We can go further than this and raise another argument as to why the approach of the common missalette music, the aping popular forms, will inevitably cause a decline in attendance at Mass. Suppose we did have a society in which the wider culture was more homogeneous and tastes were more consistent across the generations; it would still be a flawed approach.

I understand that many African cultures, for example, are more homogeneous and less fractured than western culture. In such cases, even if the music of the Mass reproduced the popular African style perfectly, it would still not be the right approach. Although it might well appeal to a wider proportion of the population and you might find higher attendance at Mass, it would not facilitate a deeper and active participation in the liturgy.

This is because the liturgy is the wellspring of its own culture, and an authentic liturgical culture must be at the heart of any Catholic culture of faith. It is a separate world that appeals to what is universally human in us, and draws us to God in a way that is impossible for secular culture. The music that draws us to it and directs us to the Eucharist most powerfully is that which is derived from a liturgical culture, which, so the Church tells us, is Gregorian chant.

■ **What you need to do**
1 - Return the portion of the passage on music at Mass between "We can go further" and "a flawed approach.", inclusive, copying it exactly.
2 - Write the next part of the passage on music at Mass, starting after its last sentence.

■ **Supplied information**

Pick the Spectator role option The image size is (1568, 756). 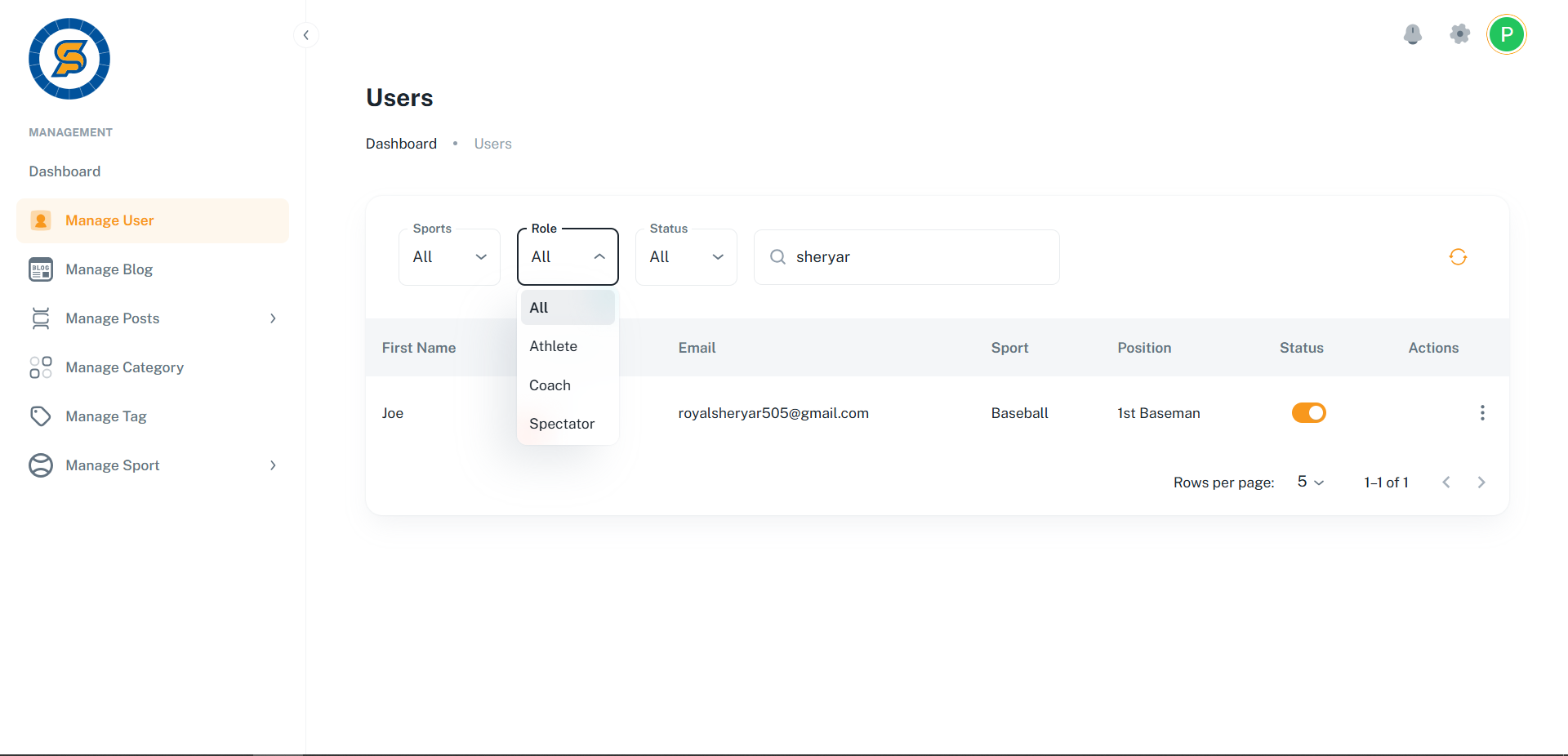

■ **Answers to each task**
1 -
We can go further than this and raise another argument as to why the approach of the common missalette music, the aping popular forms, will inevitably cause a decline in attendance at Mass. Suppose we did have a society in which the wider culture was more homogeneous and tastes were more consistent across the generations; it would still be a flawed approach.

2 -
Secular forms might well draw us in, but if they are so far removed from the forms of an authentic liturgical culture, then even in the context of the liturgy they are inclined to lead us back to the secular values, not on to the Eucharist. Such music is less likely to draw us into a genuinely deep and active participation in the worship of God. In the long term, therefore, any secular music, even if it draws people to Mass, will inevitably lead to more people leaving the Church than staying because the music is distracting them from what is at the heart of the Mass. As a result, there is less of a force that draws us into a supernatural transformation in Christ. There will be fewer Christians, therefore, with the capacity for transmitting an authentic Christian joy to those with whom they interact in their daily lives, outside the Mass and the liturgy. With this reduced power for evangelization, we will lose our lifeblood.

This ultimately is how we get people back to Mass. The absolute priority is to make the encounter one in which there is the highest possibility of transformation of those present, however few they may be at this point. These people will in turn draw others to the Faith for the right reasons, and those they attract will find the source of what they seek when they get to the Mass.


This is why Cardinal Sarah said, in his address at the Sacra Liturgia conference in London, that even in Africa the liturgy is not the place to incorporate African culture. Rather, because the liturgy has its own culture, which is uniquely and universally Christian, it should seep into the wider culture and transform secular culture into something greater, something that is in some way derived from and points to the liturgy, while simultaneously being distinctly African.

The only hope we have for the Mass to be a true long-term draw, capable of touching the many who currently have no interest in attending, is to focus on making chant the dominant form. We must even be prepared to lose a few of those who are currently at Masses with missalette music, and who are there for the wrong reasons, to drift away or even be prepared to carry on in the face of strong complaints from these people if it is changed.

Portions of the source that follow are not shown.